Carlo Mauri (25 March 1930 – 31 May 1982) was an Italian mountaineer and explorer. Mauri was born in Lecco. Among his early climbs in the Alps two stand out: the first winter ascent of the via Comici route on the northern face of Cima Grande di Lavaredo; and the first solitary ascent of the Poire of Mont Blanc. Numerous expeditions abroad followed. In 1956 he reached the summit of Monte Sarmiento in Tierra del Fuego and in 1958, as a member of Riccardo Cassin’s expedition in Karakorum, he and Walter Bonatti made the first ascent of Gasherbrum IV (7,925 m).

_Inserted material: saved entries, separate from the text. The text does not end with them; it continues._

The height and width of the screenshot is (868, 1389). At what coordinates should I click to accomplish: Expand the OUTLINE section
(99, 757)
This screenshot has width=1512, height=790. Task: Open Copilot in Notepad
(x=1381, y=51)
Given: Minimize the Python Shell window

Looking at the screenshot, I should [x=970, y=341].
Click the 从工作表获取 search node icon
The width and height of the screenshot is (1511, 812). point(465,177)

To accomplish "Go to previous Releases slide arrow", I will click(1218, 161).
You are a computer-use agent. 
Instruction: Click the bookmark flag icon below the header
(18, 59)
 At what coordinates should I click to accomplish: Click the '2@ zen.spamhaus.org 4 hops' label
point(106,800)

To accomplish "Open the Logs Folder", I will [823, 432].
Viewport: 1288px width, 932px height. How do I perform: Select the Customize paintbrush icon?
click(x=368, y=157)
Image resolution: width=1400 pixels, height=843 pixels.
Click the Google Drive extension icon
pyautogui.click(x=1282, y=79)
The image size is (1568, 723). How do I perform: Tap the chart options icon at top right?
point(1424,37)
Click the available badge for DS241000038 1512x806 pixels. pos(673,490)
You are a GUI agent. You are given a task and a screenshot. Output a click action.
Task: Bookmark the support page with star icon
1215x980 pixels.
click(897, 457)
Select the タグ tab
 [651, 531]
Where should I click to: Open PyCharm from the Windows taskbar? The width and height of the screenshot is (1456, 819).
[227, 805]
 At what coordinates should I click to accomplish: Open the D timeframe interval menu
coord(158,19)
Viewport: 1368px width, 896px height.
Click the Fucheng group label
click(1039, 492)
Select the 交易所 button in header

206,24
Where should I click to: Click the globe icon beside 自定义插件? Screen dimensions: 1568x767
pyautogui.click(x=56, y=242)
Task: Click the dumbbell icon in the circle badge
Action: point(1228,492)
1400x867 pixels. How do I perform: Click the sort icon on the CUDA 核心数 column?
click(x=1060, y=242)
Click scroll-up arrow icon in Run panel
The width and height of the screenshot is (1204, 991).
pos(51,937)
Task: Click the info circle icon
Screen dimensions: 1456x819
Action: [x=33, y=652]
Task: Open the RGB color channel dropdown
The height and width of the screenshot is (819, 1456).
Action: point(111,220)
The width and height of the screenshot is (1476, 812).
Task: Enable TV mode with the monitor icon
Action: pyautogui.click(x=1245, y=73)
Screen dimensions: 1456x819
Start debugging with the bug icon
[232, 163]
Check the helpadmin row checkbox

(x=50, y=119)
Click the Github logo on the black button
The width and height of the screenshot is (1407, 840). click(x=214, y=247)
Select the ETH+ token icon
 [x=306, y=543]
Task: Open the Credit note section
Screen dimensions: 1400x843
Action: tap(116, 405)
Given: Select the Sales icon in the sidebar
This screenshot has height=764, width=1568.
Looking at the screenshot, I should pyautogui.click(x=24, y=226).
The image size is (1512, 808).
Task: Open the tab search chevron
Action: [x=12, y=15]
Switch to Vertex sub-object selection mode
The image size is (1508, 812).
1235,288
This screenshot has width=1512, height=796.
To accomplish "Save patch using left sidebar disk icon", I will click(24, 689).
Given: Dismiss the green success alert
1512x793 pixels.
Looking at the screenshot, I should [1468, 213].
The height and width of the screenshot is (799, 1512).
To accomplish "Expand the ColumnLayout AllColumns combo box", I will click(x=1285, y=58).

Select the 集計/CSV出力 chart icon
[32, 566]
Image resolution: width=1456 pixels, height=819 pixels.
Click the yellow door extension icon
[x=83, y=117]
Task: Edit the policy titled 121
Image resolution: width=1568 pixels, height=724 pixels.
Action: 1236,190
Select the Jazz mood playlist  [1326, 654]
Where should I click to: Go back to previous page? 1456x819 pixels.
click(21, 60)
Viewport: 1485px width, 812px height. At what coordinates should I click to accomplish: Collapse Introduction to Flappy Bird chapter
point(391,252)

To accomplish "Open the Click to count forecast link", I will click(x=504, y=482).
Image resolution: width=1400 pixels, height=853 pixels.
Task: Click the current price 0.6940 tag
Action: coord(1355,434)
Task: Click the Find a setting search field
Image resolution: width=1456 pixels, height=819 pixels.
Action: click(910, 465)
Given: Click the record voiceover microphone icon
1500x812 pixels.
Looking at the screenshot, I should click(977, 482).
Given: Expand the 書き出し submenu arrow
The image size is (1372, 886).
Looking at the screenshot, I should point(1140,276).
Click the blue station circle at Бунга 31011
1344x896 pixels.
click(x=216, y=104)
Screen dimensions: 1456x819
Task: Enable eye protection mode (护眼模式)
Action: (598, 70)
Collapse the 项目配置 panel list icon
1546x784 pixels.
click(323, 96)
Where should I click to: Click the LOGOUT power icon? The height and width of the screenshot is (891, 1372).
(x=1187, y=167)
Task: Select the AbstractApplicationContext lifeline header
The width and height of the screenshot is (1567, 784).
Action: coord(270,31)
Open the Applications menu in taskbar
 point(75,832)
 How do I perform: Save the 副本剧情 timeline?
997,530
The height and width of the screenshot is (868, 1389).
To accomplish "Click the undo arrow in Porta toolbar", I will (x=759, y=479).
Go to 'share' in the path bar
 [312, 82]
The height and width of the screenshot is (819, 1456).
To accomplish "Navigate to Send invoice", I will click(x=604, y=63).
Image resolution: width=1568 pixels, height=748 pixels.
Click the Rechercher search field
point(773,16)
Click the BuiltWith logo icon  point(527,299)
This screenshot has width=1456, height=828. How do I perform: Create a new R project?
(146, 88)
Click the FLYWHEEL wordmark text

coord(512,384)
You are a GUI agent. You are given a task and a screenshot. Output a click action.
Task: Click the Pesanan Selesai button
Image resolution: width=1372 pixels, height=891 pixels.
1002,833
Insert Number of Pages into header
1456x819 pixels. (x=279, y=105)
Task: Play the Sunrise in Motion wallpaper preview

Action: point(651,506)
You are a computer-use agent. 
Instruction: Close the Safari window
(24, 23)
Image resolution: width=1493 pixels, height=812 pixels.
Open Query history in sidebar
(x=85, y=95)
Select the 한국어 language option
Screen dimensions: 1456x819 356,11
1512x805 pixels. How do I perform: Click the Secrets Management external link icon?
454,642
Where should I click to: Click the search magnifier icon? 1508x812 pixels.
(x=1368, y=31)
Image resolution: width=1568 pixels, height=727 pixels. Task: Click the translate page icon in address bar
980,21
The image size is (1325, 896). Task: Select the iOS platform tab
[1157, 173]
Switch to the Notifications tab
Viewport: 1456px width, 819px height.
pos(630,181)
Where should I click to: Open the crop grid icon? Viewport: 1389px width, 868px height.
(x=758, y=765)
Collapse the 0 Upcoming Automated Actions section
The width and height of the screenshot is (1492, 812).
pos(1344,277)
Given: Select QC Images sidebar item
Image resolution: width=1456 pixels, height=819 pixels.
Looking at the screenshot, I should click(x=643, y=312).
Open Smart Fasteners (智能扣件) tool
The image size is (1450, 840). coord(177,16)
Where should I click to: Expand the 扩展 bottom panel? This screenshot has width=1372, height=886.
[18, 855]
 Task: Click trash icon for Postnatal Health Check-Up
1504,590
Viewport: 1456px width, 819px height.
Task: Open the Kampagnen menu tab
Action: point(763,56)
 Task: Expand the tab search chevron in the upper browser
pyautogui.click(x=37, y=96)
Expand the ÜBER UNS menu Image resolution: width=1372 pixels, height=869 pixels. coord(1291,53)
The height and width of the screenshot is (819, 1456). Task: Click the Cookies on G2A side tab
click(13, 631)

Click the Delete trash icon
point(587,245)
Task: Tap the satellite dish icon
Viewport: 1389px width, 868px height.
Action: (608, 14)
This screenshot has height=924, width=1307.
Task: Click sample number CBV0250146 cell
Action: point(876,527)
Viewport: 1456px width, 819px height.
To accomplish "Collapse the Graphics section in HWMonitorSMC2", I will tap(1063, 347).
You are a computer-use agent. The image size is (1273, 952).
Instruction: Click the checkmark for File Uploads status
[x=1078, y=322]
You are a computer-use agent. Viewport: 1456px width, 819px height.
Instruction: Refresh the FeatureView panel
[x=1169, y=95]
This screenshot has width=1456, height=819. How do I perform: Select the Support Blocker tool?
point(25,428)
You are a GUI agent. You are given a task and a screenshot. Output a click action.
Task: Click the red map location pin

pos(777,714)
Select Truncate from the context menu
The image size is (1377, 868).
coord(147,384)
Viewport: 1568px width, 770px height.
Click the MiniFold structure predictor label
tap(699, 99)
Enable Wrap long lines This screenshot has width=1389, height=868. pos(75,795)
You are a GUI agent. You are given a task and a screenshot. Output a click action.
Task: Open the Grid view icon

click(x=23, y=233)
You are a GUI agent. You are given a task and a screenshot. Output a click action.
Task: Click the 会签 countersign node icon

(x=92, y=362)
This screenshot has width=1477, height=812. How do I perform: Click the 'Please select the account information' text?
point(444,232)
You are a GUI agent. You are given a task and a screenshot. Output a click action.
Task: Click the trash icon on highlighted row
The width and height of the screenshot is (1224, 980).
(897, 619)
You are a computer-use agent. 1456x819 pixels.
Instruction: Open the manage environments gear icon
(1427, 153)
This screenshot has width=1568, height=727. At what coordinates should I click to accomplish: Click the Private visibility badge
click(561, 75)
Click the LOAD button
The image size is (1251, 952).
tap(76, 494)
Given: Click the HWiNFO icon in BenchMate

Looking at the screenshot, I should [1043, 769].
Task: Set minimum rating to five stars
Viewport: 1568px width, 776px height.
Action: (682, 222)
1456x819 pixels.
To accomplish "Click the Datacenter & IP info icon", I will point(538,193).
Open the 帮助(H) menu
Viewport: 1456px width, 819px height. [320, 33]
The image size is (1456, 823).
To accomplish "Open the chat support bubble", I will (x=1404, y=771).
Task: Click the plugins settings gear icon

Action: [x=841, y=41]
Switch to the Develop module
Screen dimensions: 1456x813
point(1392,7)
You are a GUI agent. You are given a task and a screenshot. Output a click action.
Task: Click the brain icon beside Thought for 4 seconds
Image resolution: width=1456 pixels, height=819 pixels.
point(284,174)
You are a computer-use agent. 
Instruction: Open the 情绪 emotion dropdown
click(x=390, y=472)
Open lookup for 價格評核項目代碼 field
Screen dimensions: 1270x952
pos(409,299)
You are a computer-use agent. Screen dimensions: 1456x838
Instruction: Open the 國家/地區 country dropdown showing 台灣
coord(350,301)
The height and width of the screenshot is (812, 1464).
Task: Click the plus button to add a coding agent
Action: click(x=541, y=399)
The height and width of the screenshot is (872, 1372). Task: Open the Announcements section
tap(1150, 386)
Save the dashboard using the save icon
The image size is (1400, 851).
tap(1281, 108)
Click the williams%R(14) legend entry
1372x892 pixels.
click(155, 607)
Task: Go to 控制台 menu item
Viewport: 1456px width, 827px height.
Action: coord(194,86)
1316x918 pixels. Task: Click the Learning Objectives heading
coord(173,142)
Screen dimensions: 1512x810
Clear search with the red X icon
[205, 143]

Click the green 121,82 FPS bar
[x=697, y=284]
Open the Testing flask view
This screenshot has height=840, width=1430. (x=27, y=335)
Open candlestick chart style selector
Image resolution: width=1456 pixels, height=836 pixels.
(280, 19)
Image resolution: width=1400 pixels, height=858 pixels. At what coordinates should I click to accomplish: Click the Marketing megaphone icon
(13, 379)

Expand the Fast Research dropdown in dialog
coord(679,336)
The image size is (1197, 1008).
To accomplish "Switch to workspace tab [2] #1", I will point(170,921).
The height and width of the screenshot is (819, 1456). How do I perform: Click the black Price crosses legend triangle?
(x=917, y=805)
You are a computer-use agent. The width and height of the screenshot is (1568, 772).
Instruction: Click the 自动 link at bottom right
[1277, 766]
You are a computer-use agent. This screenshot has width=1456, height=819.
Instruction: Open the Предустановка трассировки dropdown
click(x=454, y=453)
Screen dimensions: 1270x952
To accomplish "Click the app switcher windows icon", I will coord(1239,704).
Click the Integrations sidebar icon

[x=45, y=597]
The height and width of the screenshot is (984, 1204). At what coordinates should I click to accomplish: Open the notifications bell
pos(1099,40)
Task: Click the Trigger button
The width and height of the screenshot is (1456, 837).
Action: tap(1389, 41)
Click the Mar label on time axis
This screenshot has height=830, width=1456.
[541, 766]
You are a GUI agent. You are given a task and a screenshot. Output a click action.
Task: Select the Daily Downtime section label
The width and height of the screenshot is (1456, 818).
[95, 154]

In 1969, and again in 1970, he was a member of Thor Heyerdahl's expedition which crossed the Atlantic Ocean in Ra I and Ra II, vessels made of papyrus. Following the Ra expeditions, Mauri took part in many others including following the route of Marco Polo in the Asian steppes and exploring Patagonia and the Amazon. He also made several documentary films of his travels, some of them produced for the Italian state broadcaster RAI. Again with Heyerdahl he took part in the Tigris expedition of 1977. He was a member of the “Gruppo Ragni Grignetta di Lecco” climbers group. After an accident where he suffered a broken leg, Mauri became the first Italian to undergo Gavril Ilizarov's bone-lengthening operation, distraction osteogenesis. He died at Lecco in 1982.